──────── Provided passage

Commissions to Brokers who Furnish Research Services
Certain broker-dealers which provide quality execution
services also furnish research services to Price-Fleming. Price-
Fleming has adopted a brokerage allocation policy embodying the
concepts of Section 28(e) of the Securities Exchange Act of 1934,
which permits an investment adviser to cause its clients to pay a
broker which furnishes brokerage or research services a higher
commission than that which might be charged by another broker
which does not furnish brokerage or research services, or which
furnishes brokerage or research services deemed to be of lesser
value, if such commission is deemed reasonable in relation to the
brokerage and research services provided by the broker, viewed in
terms of either that particular transaction or the overall
responsibilities of the adviser with respect to the accounts as
to which it exercises investment discretion. Accordingly, Price-
Fleming may assess the reasonableness of commissions in light of
the total brokerage and research services provided by each
particular broker.
Miscellaneous
Research services furnished by brokers through which Price-
Fleming effects securities transactions may be used in servicing
all accounts managed by Price-Fleming, Conversely, research
services received from brokers which execute transactions for a
particular Fund will not necessarily be used by Price-Fleming
exclusively in connection with the management of that Fund.
Some of Price-Fleming's other clients have investment
objectives and programs similar to those of the Funds. Price-
Fleming may occasionally make recommendations to other clients
which result in their purchasing or selling securities
simultaneously with the Funds. As a result, the demand for
securities being purchased or the supply of securities being sold
may increase, and this could have an adverse effect on the price
of those securities. It is Price-Fleming's policy not to favor
one client over another in making recommendations or in placing
orders. Price-Fleming frequently follows the practice of
grouping orders of various clients for execution which generally
results in lower commission rates being attained. In certain
cases, where the aggregate order is executed in a series of
transactions at various prices on a given day, each participating
client's proportionate share of such order reflects the average
price paid or received with respect to the total order. Price-
Fleming has established a general investment policy that it will
PAGE 49
ordinarily not make additional purchases of a common stock of a
company for its clients (including the T. Rowe Price Funds) if,
as a result of such purchases, 10% or more of the outstanding
common stock of such company would be held by its clients in the
aggregate.

────────────────
──────── Record excerpts

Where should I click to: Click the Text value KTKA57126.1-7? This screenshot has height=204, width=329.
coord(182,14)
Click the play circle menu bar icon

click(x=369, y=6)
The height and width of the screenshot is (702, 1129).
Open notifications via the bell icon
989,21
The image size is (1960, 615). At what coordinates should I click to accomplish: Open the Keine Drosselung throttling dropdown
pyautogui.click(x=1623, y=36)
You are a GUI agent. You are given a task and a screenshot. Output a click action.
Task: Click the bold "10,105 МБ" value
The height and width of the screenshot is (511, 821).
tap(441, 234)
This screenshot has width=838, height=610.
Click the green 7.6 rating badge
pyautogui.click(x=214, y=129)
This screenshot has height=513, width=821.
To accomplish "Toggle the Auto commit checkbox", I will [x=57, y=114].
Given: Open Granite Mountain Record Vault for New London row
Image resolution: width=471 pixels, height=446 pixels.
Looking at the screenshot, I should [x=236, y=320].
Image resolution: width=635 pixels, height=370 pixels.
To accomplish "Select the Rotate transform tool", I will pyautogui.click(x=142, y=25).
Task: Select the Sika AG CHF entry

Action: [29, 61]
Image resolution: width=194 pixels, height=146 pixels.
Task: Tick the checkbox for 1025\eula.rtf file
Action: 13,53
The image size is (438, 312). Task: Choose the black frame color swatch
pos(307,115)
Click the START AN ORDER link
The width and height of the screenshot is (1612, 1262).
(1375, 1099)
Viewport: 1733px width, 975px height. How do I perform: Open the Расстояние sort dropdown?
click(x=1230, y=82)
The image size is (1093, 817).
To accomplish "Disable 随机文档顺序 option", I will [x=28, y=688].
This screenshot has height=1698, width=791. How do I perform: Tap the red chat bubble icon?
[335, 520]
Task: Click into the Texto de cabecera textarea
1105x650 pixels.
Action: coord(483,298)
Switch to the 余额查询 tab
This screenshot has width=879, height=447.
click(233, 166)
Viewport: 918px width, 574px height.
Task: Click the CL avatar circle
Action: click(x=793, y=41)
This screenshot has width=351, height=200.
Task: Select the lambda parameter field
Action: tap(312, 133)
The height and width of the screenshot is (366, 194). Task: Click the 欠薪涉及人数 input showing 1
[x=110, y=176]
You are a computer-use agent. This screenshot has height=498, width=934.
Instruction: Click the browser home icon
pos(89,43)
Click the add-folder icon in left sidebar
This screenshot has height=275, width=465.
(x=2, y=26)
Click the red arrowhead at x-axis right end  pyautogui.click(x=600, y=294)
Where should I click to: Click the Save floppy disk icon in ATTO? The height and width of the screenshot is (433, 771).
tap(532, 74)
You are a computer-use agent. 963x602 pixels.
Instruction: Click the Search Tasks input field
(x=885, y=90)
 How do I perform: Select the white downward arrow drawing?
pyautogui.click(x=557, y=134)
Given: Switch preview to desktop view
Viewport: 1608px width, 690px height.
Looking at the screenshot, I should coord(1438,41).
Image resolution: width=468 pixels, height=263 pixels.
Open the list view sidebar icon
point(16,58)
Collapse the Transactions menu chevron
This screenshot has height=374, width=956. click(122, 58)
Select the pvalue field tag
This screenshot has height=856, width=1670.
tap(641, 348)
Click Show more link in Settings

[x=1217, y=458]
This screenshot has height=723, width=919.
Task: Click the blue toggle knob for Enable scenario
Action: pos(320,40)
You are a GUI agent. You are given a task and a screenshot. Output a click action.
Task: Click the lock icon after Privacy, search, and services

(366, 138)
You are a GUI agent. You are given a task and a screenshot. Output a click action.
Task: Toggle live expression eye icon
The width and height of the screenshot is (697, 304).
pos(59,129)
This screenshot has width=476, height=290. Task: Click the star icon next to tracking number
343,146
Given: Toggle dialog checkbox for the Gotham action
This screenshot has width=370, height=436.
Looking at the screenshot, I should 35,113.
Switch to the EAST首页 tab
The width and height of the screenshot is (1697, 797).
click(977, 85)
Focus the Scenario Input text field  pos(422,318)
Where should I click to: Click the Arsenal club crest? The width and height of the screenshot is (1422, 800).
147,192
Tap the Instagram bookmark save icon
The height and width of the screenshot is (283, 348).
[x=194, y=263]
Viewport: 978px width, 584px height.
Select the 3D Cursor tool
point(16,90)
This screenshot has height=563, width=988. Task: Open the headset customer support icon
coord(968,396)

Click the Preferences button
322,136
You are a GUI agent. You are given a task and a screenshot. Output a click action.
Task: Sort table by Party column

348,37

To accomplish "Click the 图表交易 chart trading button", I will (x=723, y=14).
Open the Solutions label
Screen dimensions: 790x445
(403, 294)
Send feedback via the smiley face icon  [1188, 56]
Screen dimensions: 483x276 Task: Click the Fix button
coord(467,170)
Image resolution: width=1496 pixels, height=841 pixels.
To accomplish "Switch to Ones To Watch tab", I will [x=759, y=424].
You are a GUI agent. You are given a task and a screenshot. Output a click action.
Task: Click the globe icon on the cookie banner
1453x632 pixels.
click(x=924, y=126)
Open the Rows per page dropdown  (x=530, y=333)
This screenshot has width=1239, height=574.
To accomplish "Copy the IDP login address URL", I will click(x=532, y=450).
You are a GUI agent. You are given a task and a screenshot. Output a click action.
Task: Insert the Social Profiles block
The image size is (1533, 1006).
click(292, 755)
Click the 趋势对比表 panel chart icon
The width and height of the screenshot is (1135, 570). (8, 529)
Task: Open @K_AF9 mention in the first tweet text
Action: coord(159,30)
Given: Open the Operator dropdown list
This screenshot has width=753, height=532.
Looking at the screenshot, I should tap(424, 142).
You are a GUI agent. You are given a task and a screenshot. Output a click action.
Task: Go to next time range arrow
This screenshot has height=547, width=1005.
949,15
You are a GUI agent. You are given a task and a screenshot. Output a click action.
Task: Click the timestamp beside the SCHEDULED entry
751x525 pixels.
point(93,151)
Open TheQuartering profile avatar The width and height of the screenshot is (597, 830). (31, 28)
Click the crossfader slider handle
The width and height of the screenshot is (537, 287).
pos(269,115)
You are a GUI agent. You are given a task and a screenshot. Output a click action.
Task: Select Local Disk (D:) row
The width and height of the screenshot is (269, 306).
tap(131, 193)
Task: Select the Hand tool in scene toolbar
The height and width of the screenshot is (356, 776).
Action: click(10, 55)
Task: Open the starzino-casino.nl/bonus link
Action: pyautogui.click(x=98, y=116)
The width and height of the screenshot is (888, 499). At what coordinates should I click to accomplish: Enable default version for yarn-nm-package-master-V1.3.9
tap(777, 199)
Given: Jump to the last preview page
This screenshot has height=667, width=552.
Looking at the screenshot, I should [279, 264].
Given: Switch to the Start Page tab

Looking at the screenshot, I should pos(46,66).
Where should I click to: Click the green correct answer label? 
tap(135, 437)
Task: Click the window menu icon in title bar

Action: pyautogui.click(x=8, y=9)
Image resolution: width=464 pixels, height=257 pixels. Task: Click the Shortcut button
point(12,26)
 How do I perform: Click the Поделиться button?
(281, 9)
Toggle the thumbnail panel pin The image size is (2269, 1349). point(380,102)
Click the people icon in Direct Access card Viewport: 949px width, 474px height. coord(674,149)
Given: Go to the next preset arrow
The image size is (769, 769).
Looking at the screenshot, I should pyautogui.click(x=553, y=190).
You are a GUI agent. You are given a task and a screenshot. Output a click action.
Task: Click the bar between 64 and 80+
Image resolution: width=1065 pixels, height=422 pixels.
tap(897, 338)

────────────────

* Jobs:
1. Using the passage on Price-Fleming's brokerage practices, decide whether each statement agrees with it: (a) Price-Fleming's policy is to favor some clients over others when placing orders. (b) Grouping the orders of various clients generally leads to lower commission rates. (c) Research services from brokers that execute trades for a particular Fund are used only in managing that Fund. For each statement, answer yes or no and quote the exact words of the passage that settle it.
2. Write out the stretch of the passage on Price-Fleming's brokerage practices from "Miscellaneous" through "of that Fund.", word for word.
3. Pick up the passage on Price-Fleming's brokerage practices after its final sentence and keep writing.

* Solved problems:
1.
(a) No: "It is Price-Fleming's policy not to favor one client over another in making recommendations or in placing orders."
(b) Yes: "grouping orders of various clients for execution which generally results in lower commission rates being attained"
(c) No: "will not necessarily be used by Price-Fleming exclusively in connection with the management of that Fund"

2.
Miscellaneous
Research services furnished by brokers through which Price-
Fleming effects securities transactions may be used in servicing
all accounts managed by Price-Fleming, Conversely, research
services received from brokers which execute transactions for a
particular Fund will not necessarily be used by Price-Fleming
exclusively in connection with the management of that Fund.

3.
The Fund does not allocate business to any broker-dealer on
the basis of its sales of the Fund's shares. However, this does
not mean that broker-dealers who purchase Fund shares for their
clients will not receive business from the Fund.
Trade Allocation Policies
T. Rowe Price has developed written trade allocation
guidelines for its Equity, Municipal, and Taxable Fixed Income
Trading Desks. Generally, when the amount of securities
available in a public offering or the secondary market is
insufficient to satisfy the volume or price requirements for the
participating client portfolios, the guidelines require a pro
rata allocation based upon the amounts initially requested by
each portfolio manager. In allocating trades made on combined
basis, the Trading Desks seek to achieve the same net unit price
of the securities for each participating client. Because a pro
rata allocation may not always adequately accommodate all facts
and circumstances, the guidelines provide for exceptions to
allocate trades on an adjusted, pro rata basis. Examples of
where adjustments may be made include: (i) reallocations to
recognize the efforts of a portfolio manager in negotiating a
transaction or a private placement; (ii) reallocations to
eliminate deminimis positions; (iii) priority for accounts with
specialized investment policies and objectives; and (iv)
reallocations in light of a participating portfolio's
characteristics (e.g., industry or issuer concentration,
duration, and credit exposure).
Transactions with Related Brokers and Dealers
As provided in the Investment Management Agreement between
each Fund and Price-Fleming, Price-Fleming is responsible not
only for making decisions with respect to the purchase and sale
of the Fund's portfolio securities, but also for implementing
these decisions, including the negotiation of commissions and the
allocation of portfolio brokerage and principal business. It is
expected that Price-Fleming will often place orders for a Fund's
portfolio transactions with broker-dealers through the trading
desks of certain affiliates of Robert Fleming Holdings Limited
("Robert Fleming"), an affiliate of Price-Fleming. Robert
Fleming, through Copthall Overseas Limited, a wholly owned
subsidiary, owns 25% of the common stock of Price-Fleming. Fifty
PAGE 50
percent of the common stock of Price-Fleming is owned by TRP
Finance, Inc., a wholly owned subsidiary of T. Rowe Price, and
the remaining 25% is owned by Jardine Fleming Holdings Limited, a
subsidiary of Jardine Fleming Group Limited ("JFG"). JFG is 50%
owned by Robert Fleming and 50% owned by Jardine Matheson
Holdings Limited. The affiliates through whose trading desks
such orders may be placed include Fleming Investment Management
Limited ("FIM"), and Robert Fleming & Co. Limited ("RF&Co.").
FIM and RF&Co. are wholly owned subsidiaries of Robert Fleming.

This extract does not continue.